Mai of the Kanem–Bornu Empire
- Reign: 18th century (2–3 years) c. 1747–1750
- Predecessor: Muhammad VIII Ergama
- Successor: Ali IV Kalirgima
- Died: c. 1750 Ngazargamu, Bornu
- Dynasty: Sayfawa dynasty
- Father: Muhammad VIII Ergama
- Mother: Lefiya

= Dunama VIII Gana =

Dunama VIII (Note: Some chronologies of Kanem–Bornu rulers omit the 14th-century Dunama III, lowering the regnal numbers of later rulers of this name. This ruler is then considered Dunama VII.) (Dunama bin Muḥammad), called Dunama Gana (Note: Also spelled Dunama Ghana.) and Dunama Sr'ir, was mai (ruler) of the Kanem–Bornu Empire in the mid-18th century, ruling approximately 1747–1750.

== Life ==
Dunama VIII was a son of mai Muhammad VIII Ergama, who he succeeded as mai in the mid-18th century.
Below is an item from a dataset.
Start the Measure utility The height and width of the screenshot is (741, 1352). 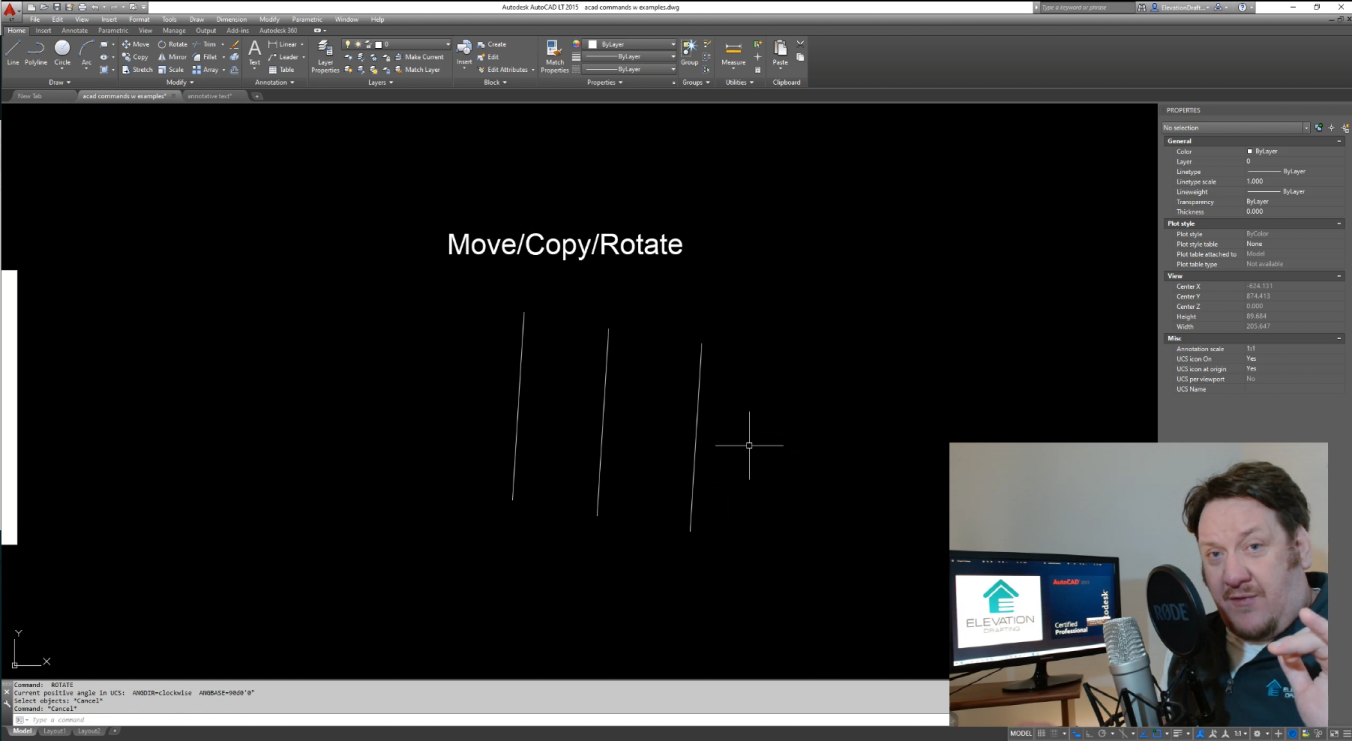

A girgam translated by Richmond Palmer states that Dunama's mother was "Lefiya, the daughter of Dunama". (Note: It is not clear who this Dunama (Lefiya's father) is meant to be, or if Dunama VIII is intended to be presented as the result of an incestuous relationship (i.e. if mais Dunama VII Martemarambi or Hamdan Dunamami, sometimes called Dunama, are meant). Palmer's girgam does not name Dunama VIII's father so may also present an alternative familial affiliation for the ruler.) According to the German explorer Heinrich Barth, who visited Bornu in the 1850s (about a century after Dunama's reign), Dunama was young at the time of his accession. The nickname Gana, associated with Dunama, means "small one", "the younger", or "the little". There was a very severe famine in Dunama's reign.

Dunama's rule was short, lasting only two or three years. He died at Ngazargamu and was succeeded as mai by his cousin Ali IV Kalirgima.